How to avoid the repetition of "I" while writing a cover letter for an academic job?

Because it's a cover letter, I think it's quite natural that you say a lot about you in it. That's actually not to be avoided, because you want to give the addressee a good idea of your background, your motivations, your interests, etc. In short, you want to show them who you are, so they want to work with you. This is a totally different exercise than usual academic writing.

Now, regarding the redundancy of I, it is a matter of writing style. It probably wouldn't bother me much, but if you want to diminish it for some reasons, here are worthy alternatives:

  • Instead of starting your sentence with I, just push it somewhere down in some sentences. That way, you avoid the pattern of I as the first word of every sentence.

    Looking at your group's wide range of research, I must confess a certain attraction for your recent groundbreaking work on the correlation between beer-drinking and publication rate.

 

  • Use constructions that, while retaining the first person, shift from the subject pronoun to other cases:

    It has been my intention for a few years now to shift my research interests from pure psychology to experimental psychohistory, and I have thus taken in 2009 a post-doc position at the University of Trentor (group of prof. Seldon)

    instead of “I decided a few years ago to move to the field of psychohistory…”. Similarly, you could say

 

  • The standard techniques of academic writing… introduce the pronoun once, then shift the discuss to avoid being the actor, e.g. using passive voice.

    During my thesis, I introduced a new data reduction technique called XXZ. This algorithm, when applied to large datasets, was used to univocally establish whether data was being manipulated. In particular, results obtained on the 2000 election showed systematic bias against a specific candidate, highlighting its power as a diagnostic tool for real-life applications.

 

Be aware that there are downsides, though: most of these alternatives are longer than a direct sentence starting with I, which means overusing them could make you sound windy.


One possibility is to use "my" now and then: instead of "I am experienced in ...", write "My fields of experience include ...". Another possibility is to use references to previous sentences: instead of writing "I developed the method of ... . I applied it to the problem of ... ." write "I developed ... . Its application to ... resulted in ... .". Also, instead of writing "I'm interested in the position because ...", write "This position will allow me to ... and benefit my ...". The idea is always the same: look at all other words in the sentence and think of whether one of them can be made the subject without changing the meaning or diluting the "importance" of the sentence. If it can, do it. If not, resort to passive voice and other techniques suggested in this thread. If it is still not satisfactory for some reason, just use "I" and go to the next sentence.

■ Exercise
Edit the cover-letter advice from the passage beginning at "How to avoid" and stopping after "of every sentence.", replacing "cover letter" with "application letter" throughout. The records aren't needed for this work.

■ Information
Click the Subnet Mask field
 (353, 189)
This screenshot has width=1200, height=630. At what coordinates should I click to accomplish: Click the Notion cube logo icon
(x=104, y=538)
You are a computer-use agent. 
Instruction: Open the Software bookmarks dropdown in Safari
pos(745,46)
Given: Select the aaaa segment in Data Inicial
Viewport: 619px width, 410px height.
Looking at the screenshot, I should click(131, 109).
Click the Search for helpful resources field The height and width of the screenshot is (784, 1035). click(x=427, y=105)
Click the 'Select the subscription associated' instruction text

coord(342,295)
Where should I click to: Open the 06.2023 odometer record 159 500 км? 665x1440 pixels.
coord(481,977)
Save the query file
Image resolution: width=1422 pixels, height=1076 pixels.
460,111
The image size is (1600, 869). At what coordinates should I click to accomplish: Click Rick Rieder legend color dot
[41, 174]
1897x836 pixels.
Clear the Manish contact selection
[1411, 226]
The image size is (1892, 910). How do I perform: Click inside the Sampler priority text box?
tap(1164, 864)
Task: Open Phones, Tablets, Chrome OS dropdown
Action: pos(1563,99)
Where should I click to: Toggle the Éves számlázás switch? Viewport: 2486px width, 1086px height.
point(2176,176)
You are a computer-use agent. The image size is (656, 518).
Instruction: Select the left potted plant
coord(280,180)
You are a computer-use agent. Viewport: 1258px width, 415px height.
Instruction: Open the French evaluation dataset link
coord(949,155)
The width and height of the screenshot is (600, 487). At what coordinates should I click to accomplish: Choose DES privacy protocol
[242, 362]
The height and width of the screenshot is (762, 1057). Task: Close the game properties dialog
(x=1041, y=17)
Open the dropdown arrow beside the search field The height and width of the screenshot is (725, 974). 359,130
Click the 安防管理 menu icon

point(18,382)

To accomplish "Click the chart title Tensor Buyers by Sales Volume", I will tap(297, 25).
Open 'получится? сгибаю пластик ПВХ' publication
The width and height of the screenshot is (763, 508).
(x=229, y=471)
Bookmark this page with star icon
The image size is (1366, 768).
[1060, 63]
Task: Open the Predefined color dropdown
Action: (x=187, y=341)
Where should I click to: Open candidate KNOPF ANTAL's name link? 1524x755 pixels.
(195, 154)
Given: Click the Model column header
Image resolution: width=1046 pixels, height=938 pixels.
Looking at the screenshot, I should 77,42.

■ Result
How to avoid the repetition of "I" while writing a application letter for an academic job?

Because it's a application letter, I think it's quite natural that you say a lot about you in it. That's actually not to be avoided, because you want to give the addressee a good idea of your background, your motivations, your interests, etc. In short, you want to show them who you are, so they want to work with you. This is a totally different exercise than usual academic writing.

Now, regarding the redundancy of I, it is a matter of writing style. It probably wouldn't bother me much, but if you want to diminish it for some reasons, here are worthy alternatives:

  • Instead of starting your sentence with I, just push it somewhere down in some sentences. That way, you avoid the pattern of I as the first word of every sentence.